• [Source document]
::::
Since $\lim \inf \left( \frac{\varphi(n)}{n} \log \log n\right) = e^{- \gamma}$, the last bound is the best lower bound (among these, and overall) on $c_d$ in infinitely many dimensions. The first dimension where it outperforms all others in this list is $d=960$.

These bounds don't perform well in low dimensions!

Table of comparison of these lower bounds

Dimension $d$ 2 3 4 8 12 16 24 48 72
Lower bound from lattice constructions $3.628$ $5.925$ $9.867$ $64.94$ $202.6$ $963.9$ $1.618$ $\times 10^4$ $6.524$ $\times 10^6$ $8.881$ $\times 10^8$
Lower bound from the table before $2$ $3$ $8.8$ $17.6$ $28.4$ $35.2$ $52.8$ $105.6$ $158$

However, efforts of constructing explicit lattice have not been so fruitful and already in dimensions $d > 1000$, one of the mentioned asymptotic bounds is the best possible known lower bound.

Venkatesh's lower bound

Thanks to all the background that we have built, we can actually show Venkatesh's bound.
The idea is to take a nice enough subcollection $Y_d \subseteq X_d$ of lattices and average the lattice-sum function $\Phi_f$ over them.
::::
• [Recorded information]
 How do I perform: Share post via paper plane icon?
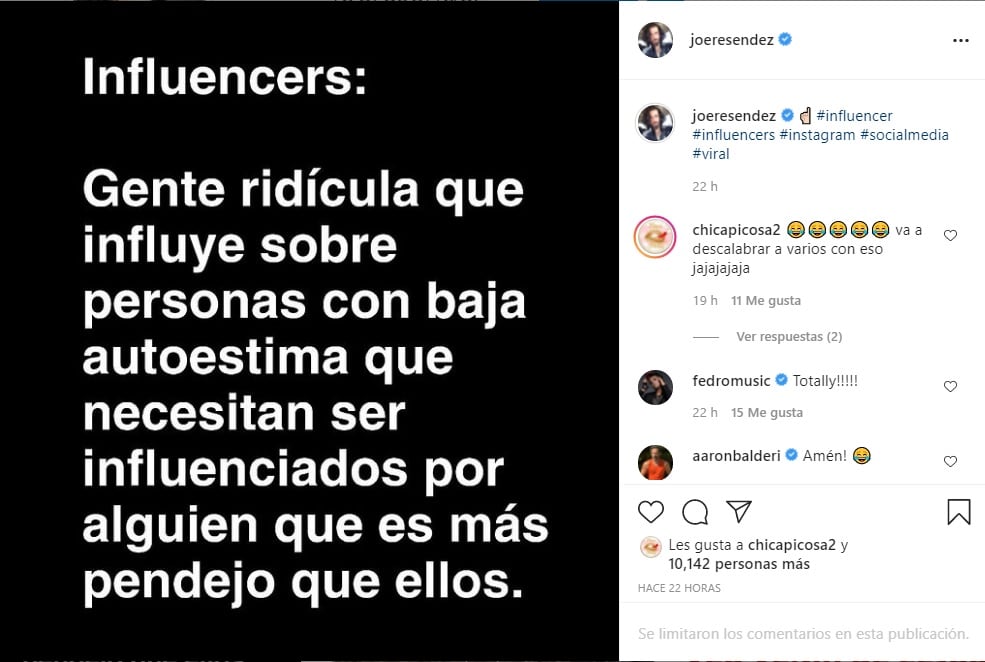(x=739, y=511)
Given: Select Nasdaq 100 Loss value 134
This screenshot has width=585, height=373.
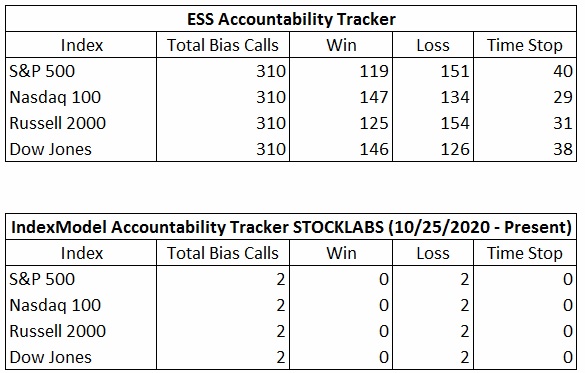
::::
• [Challenge A] Revise the stretch of the sphere-packing bounds text from "However, efforts of" through "show Venkatesh's bound.", putting "successful" in place of "fruitful".
• [Challenge B] Go on with the sphere-packing bounds text from the point where it stops.
The data here come from a separate source, unrelated to the text.

• [Task result A]
However, efforts of constructing explicit lattice have not been so successful and already in dimensions $d > 1000$, one of the mentioned asymptotic bounds is the best possible known lower bound.

Venkatesh's lower bound

Thanks to all the background that we have built, we can actually show Venkatesh's bound.

• [Task result B]
Lattices with a cyclic group symmetry

The following is Venkatesh's construction.

Start with $K = \mathbb{Q}[\mu_n]$ , is the $n$th cyclotomic number field. Then $K_{\R}= K\otimes_{\mathbb{Q}}\R$ is a $\varphi(n)$-dimensional real vector space. Set $d = 2 \varphi(n)$

Take $\R^{d} \simeq K_{\R}^{\oplus 2}$. Identify $\Z^{2\varphi(n)}$ with $\mathcal{O}_K^{\oplus 2}$, two copies of the ring of integers in this vector space. Take $G = \Z/n\Z$ acting on this lattice via $\langle \mu_n \rangle$, multiplication by the $n$th roots of unity.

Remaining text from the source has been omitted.